• [WHAT IS EXPECTED] Only lines that contain the word "height" are to be returned from the data below.

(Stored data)
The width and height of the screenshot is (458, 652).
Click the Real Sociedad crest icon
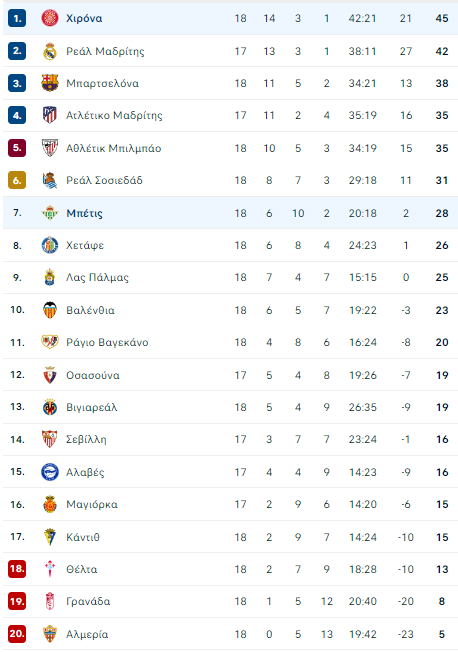[50, 180]
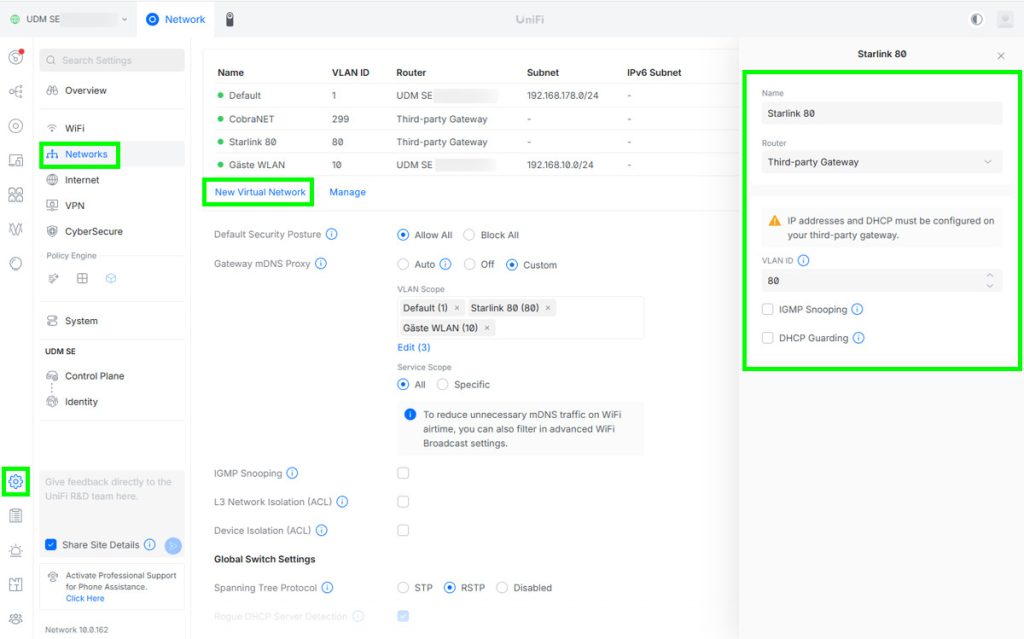Click info icon next to Default Security Posture
The image size is (1024, 639).
331,235
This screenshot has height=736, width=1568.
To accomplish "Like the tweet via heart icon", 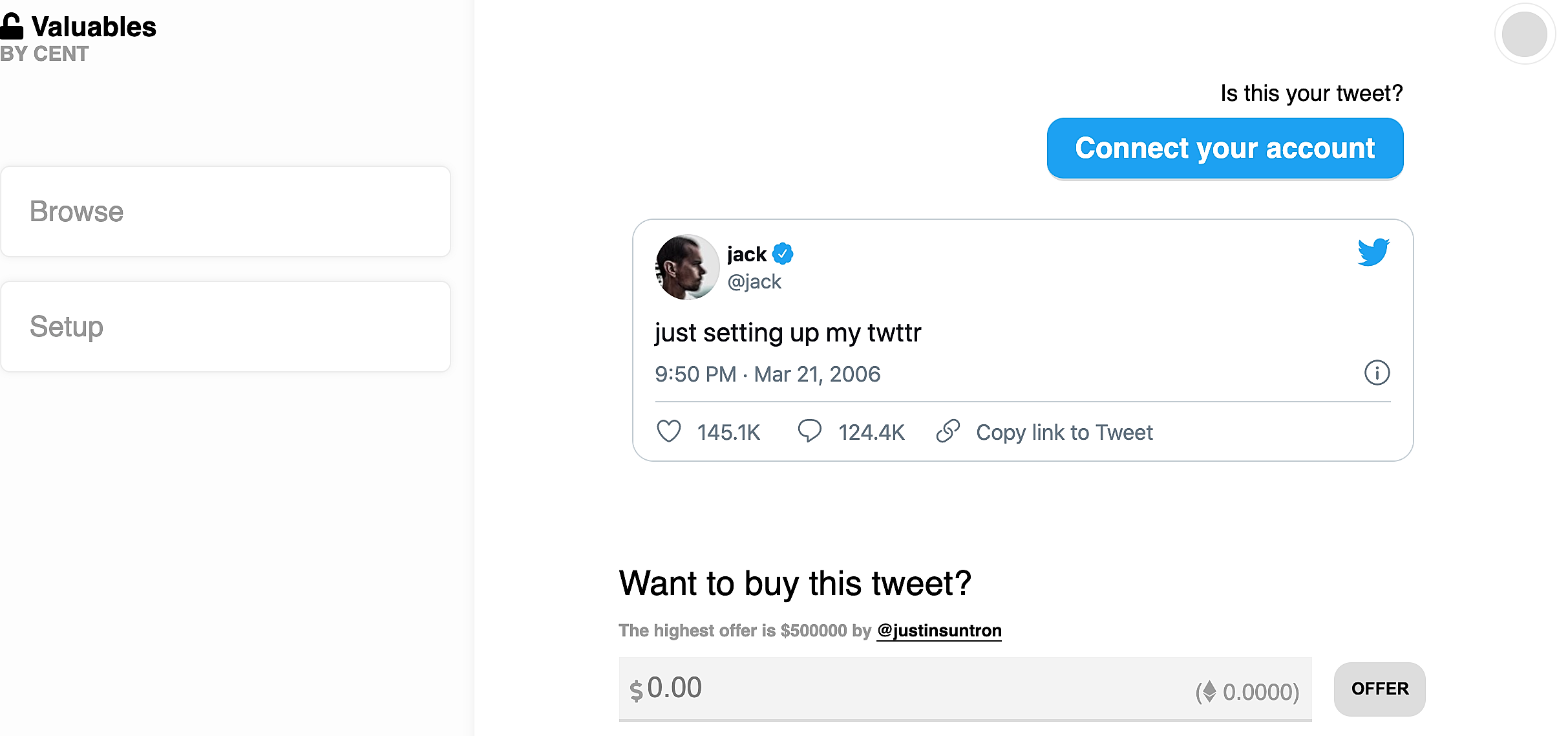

• [RESULT OF THIS TASK]
The width and height of the screenshot is (458, 652).
This screenshot has height=736, width=1568.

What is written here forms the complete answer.